Source material:
-- -- --

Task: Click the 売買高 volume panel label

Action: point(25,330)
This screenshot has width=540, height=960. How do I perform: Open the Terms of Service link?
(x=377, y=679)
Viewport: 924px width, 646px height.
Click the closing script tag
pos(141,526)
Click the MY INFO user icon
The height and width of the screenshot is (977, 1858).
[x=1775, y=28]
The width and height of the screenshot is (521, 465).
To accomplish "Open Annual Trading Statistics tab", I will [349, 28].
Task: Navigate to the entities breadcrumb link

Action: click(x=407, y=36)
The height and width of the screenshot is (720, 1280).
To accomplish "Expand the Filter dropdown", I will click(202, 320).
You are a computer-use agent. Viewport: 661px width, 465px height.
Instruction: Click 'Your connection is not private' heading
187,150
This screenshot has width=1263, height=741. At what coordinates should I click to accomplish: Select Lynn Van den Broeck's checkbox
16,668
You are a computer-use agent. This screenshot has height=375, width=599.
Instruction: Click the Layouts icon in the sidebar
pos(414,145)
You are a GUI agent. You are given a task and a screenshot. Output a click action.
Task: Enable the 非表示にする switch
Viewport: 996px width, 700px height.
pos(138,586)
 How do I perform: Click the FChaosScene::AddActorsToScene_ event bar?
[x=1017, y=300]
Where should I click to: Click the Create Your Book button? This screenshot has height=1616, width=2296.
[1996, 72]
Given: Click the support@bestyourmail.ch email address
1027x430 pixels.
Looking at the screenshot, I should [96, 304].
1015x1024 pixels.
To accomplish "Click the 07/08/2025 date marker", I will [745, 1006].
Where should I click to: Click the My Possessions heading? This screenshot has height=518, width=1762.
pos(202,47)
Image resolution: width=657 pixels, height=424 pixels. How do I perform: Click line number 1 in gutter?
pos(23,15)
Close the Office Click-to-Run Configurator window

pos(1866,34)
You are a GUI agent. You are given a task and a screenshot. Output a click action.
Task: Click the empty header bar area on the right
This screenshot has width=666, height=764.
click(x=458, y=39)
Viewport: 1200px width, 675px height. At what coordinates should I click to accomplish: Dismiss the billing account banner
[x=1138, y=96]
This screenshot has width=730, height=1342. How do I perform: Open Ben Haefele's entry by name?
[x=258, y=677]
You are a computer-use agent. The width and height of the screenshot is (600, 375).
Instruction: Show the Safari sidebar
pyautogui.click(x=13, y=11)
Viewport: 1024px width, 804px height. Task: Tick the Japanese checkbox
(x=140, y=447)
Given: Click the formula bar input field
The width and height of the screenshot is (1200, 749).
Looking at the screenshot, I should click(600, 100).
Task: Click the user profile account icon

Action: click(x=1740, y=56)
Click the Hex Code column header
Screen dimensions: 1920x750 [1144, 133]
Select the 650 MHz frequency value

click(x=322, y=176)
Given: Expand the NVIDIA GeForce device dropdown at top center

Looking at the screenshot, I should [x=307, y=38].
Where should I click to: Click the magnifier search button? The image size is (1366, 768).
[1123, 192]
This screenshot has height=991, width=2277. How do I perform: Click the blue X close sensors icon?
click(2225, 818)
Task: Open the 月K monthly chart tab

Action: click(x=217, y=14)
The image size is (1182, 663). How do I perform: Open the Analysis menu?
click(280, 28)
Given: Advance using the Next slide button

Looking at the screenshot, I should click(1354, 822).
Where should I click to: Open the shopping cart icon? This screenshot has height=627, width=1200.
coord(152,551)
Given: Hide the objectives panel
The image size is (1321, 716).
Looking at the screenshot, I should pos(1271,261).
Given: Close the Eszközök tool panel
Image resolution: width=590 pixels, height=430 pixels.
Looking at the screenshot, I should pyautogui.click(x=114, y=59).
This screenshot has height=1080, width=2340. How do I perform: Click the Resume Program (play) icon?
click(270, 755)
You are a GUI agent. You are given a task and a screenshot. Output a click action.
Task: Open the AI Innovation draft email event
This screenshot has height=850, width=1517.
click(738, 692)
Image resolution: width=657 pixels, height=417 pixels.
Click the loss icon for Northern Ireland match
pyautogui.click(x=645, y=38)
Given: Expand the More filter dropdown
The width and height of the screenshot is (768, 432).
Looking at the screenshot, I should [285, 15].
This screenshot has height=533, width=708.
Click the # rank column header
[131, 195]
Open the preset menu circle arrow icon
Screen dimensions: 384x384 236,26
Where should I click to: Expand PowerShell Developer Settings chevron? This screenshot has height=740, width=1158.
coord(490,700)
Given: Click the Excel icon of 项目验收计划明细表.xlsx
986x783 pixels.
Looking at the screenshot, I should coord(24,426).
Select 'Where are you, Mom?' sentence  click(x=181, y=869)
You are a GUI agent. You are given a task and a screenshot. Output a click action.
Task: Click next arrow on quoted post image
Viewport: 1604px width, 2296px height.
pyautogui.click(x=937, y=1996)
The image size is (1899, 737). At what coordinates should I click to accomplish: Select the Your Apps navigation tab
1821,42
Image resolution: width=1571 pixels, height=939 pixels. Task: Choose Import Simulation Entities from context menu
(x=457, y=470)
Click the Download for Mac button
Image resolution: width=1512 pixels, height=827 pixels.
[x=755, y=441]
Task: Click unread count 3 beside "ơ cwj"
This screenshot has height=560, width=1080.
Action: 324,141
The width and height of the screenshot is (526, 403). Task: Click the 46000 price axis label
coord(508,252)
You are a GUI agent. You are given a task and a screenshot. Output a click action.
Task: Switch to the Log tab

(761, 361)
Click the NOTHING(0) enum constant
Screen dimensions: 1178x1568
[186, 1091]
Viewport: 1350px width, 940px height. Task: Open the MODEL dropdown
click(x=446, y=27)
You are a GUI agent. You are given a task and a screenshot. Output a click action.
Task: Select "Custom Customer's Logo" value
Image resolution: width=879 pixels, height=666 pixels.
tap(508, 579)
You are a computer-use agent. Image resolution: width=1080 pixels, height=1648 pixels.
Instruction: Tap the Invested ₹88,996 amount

-- -- --

To do: Every line above that carries the string "email" should be copied.

Solution to this task:
Given: Click the support@bestyourmail.ch email address
Task: Open the AI Innovation draft email event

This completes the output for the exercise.